Some of the most dangerous pairs include: HYDROmorphone and hYDROcodone (both opioids), doxorubicin and daunorubicin (chemotherapy drugs), levoTHYroxine and SYNTHROID (thyroid meds), vecuronium and versed (ICU drugs), and melphalan and meloxicam (cancer and pain meds). Even small differences in spelling or pronunciation can lead to deadly mix-ups.
How common are LASA medication errors?
About one in four medication errors in the U.S. is caused by drug name confusion, according to Medscape and the Anesthesia Patient Safety Foundation. A 2022 study found that drug name confusion alone accounted for 64.62% of all LASA errors. These mistakes happen in hospitals, clinics, and even at home when prescriptions are filled.
Does tall man lettering actually prevent errors?
It helps-but not as much as people think. Tall man lettering (like HYDROmorphone vs. hYDROcodone) was introduced by the FDA in 2001. Studies show it only reduces errors slightly. Many healthcare workers don’t notice the capitalization, or they’ve become used to ignoring it. It’s a visual cue, not a solution. Real prevention needs technology, training, and smarter drug naming.
Why don’t drug companies pick safer names?

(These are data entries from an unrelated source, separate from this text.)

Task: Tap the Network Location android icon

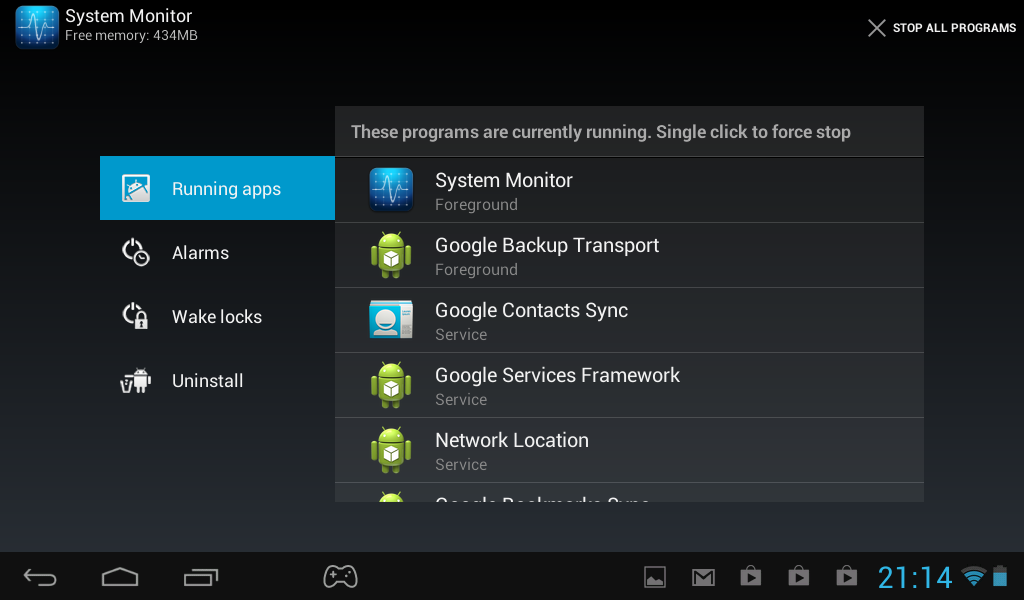Action: coord(391,450)
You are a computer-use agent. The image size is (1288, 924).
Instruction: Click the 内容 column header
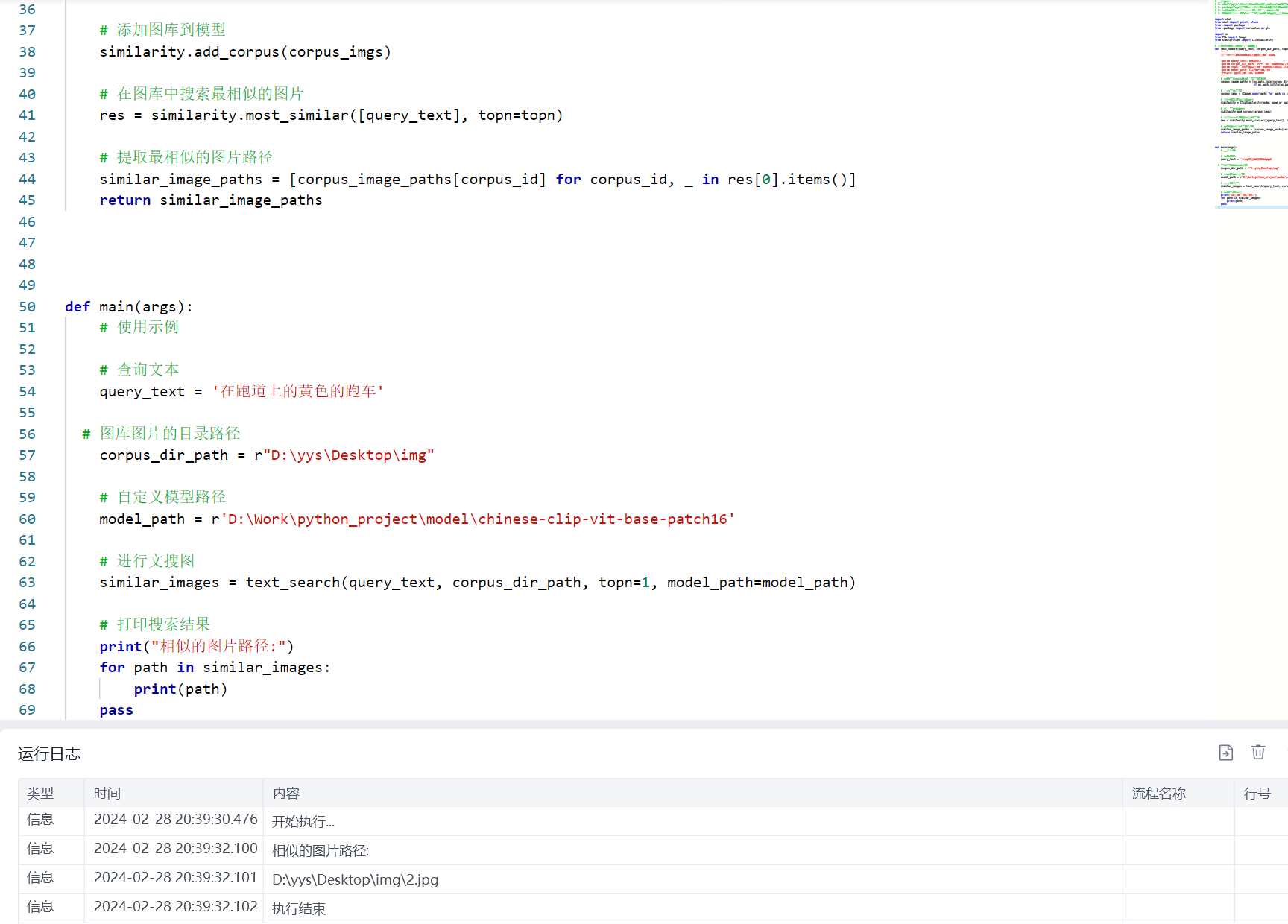click(286, 794)
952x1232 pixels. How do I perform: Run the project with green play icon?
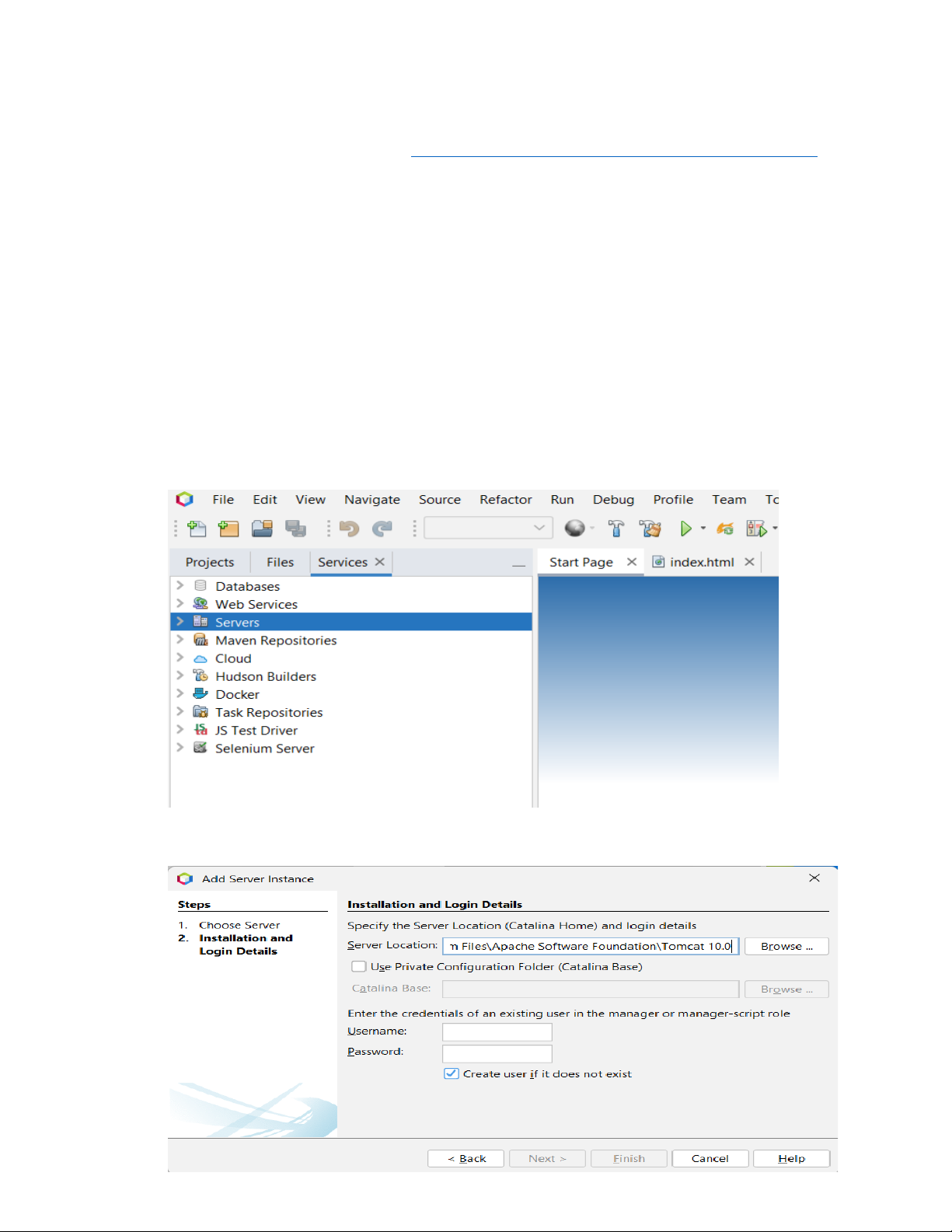(x=685, y=529)
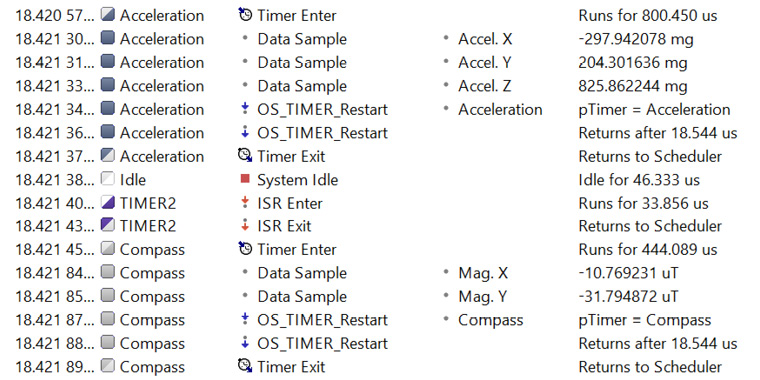Select the Accel. Z data sample row
This screenshot has width=760, height=380.
pos(380,86)
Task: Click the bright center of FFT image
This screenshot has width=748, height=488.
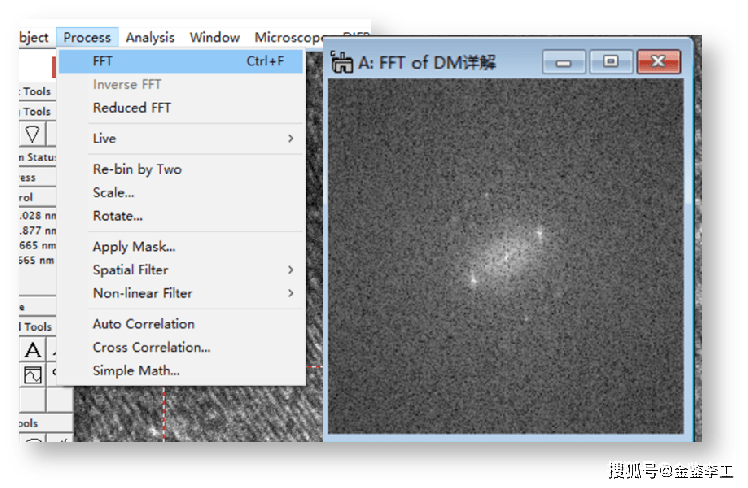Action: click(x=505, y=257)
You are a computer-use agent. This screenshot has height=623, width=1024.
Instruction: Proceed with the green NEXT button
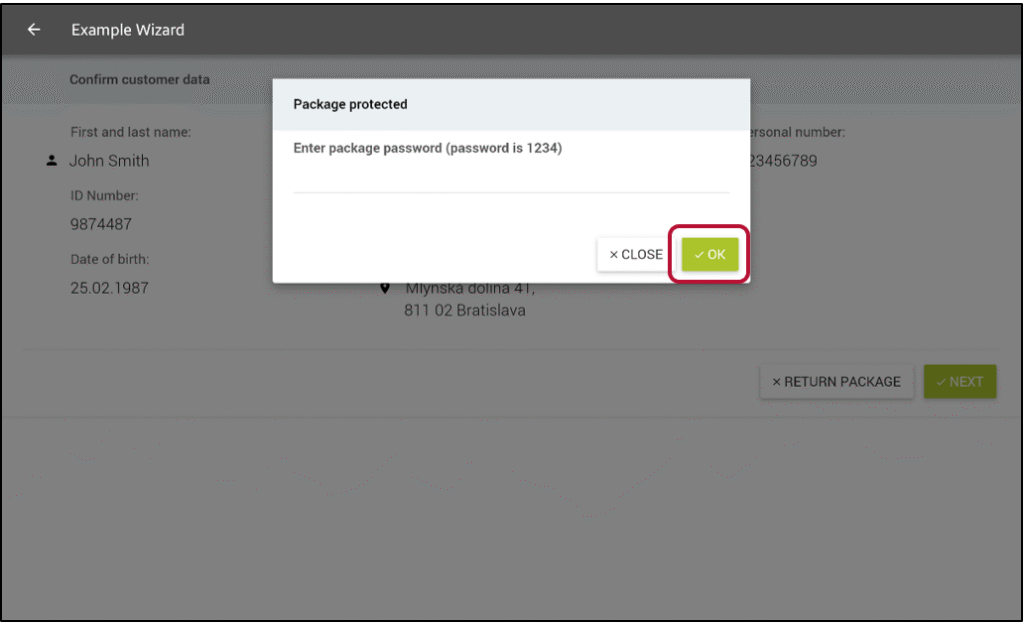click(x=960, y=381)
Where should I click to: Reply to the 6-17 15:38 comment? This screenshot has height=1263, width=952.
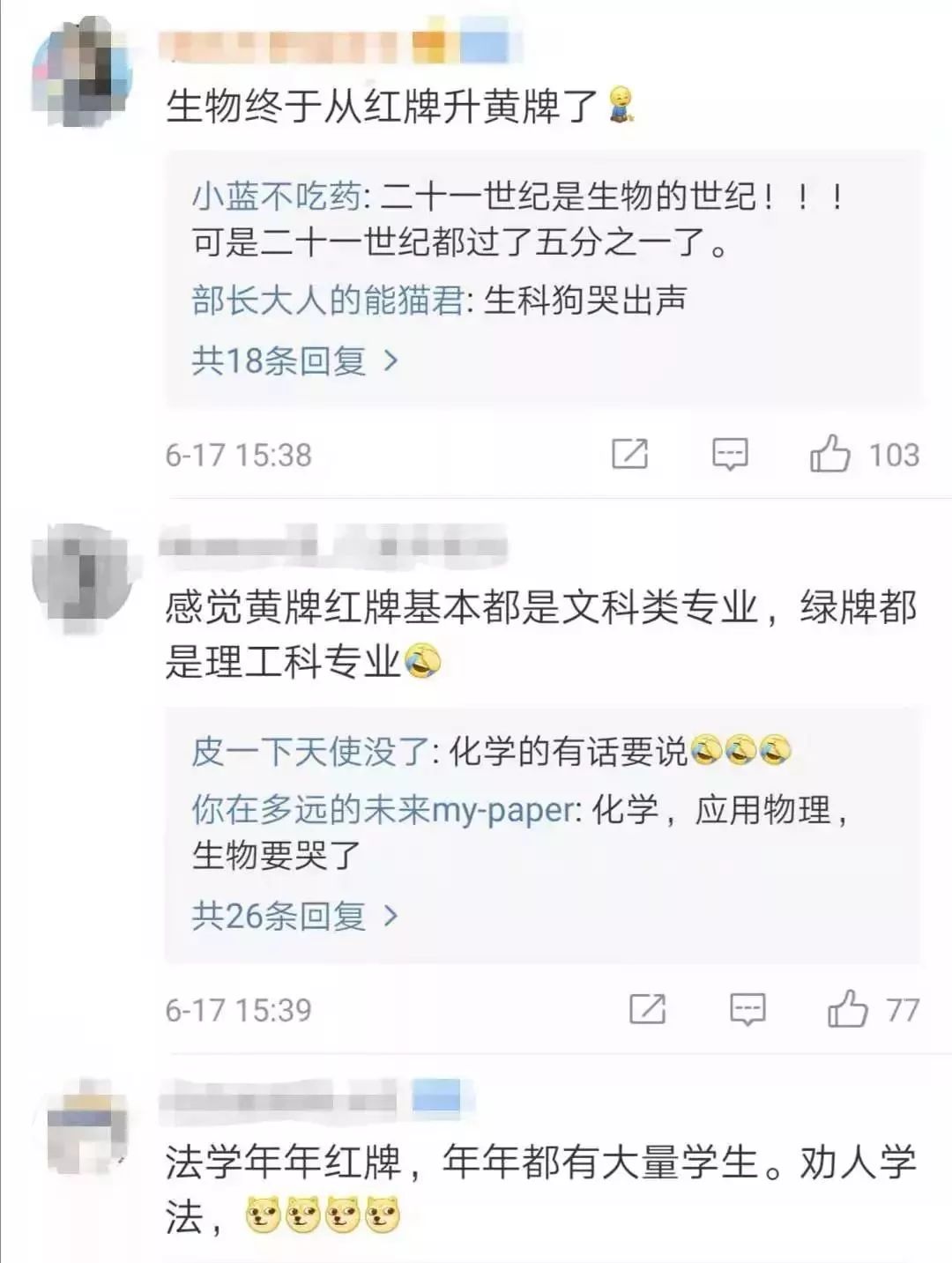[x=730, y=455]
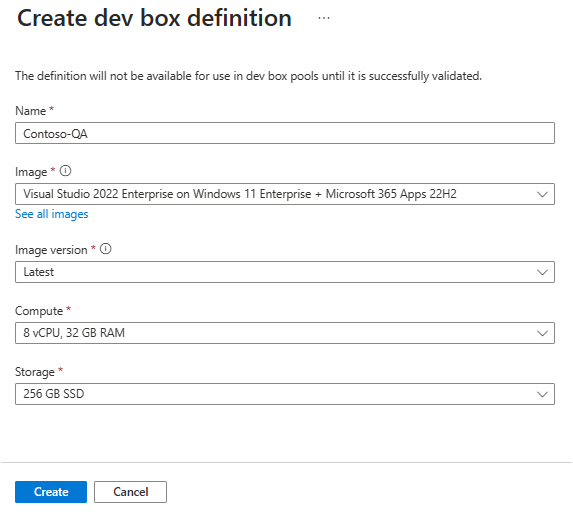
Task: Click the info icon next to Image label
Action: (65, 171)
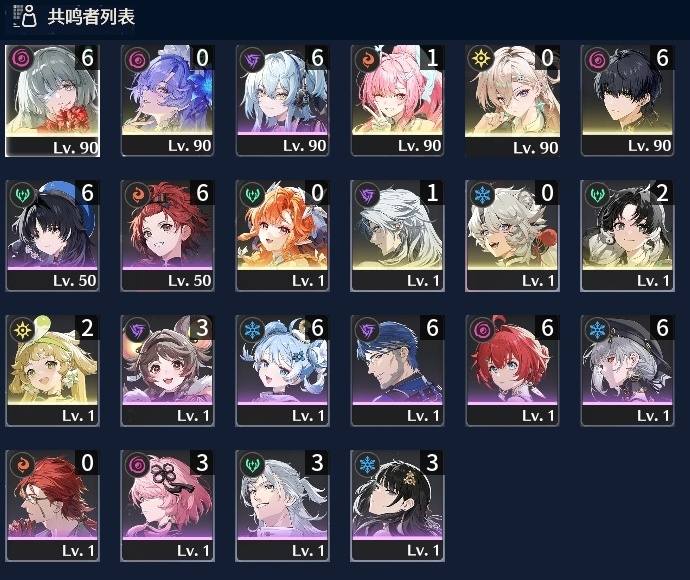Click the Fusion flame icon on red-haired Lv. 50 card
The height and width of the screenshot is (580, 690).
[136, 194]
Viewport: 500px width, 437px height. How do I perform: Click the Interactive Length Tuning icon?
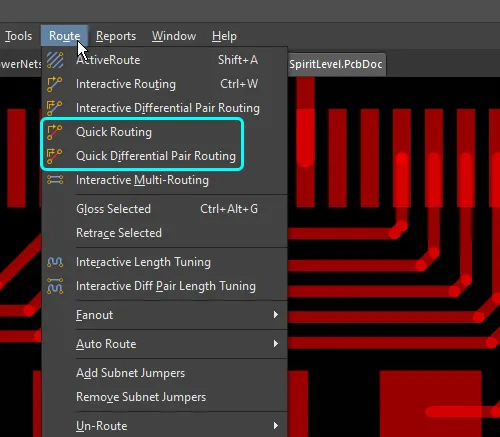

Drug names are chosen for marketing, not safety. Companies want names that are catchy, easy to remember, and trademarkable. Safety isn’t a priority in the approval process. The FDA has started rejecting names that are too similar to existing ones-34 were denied in 2022-but many confusing names still get approved. Experts say new drugs should be tested for name confusion before they reach the market.
Can patients help prevent these errors?
Absolutely. Always ask: “Is this the brand or generic name?” Check the pill’s color and shape against your last prescription. Don’t let staff assume you know what you’re getting. If you’re told you’re getting “thyroid medicine,” ask for the exact name. Your awareness can be the last line of defense.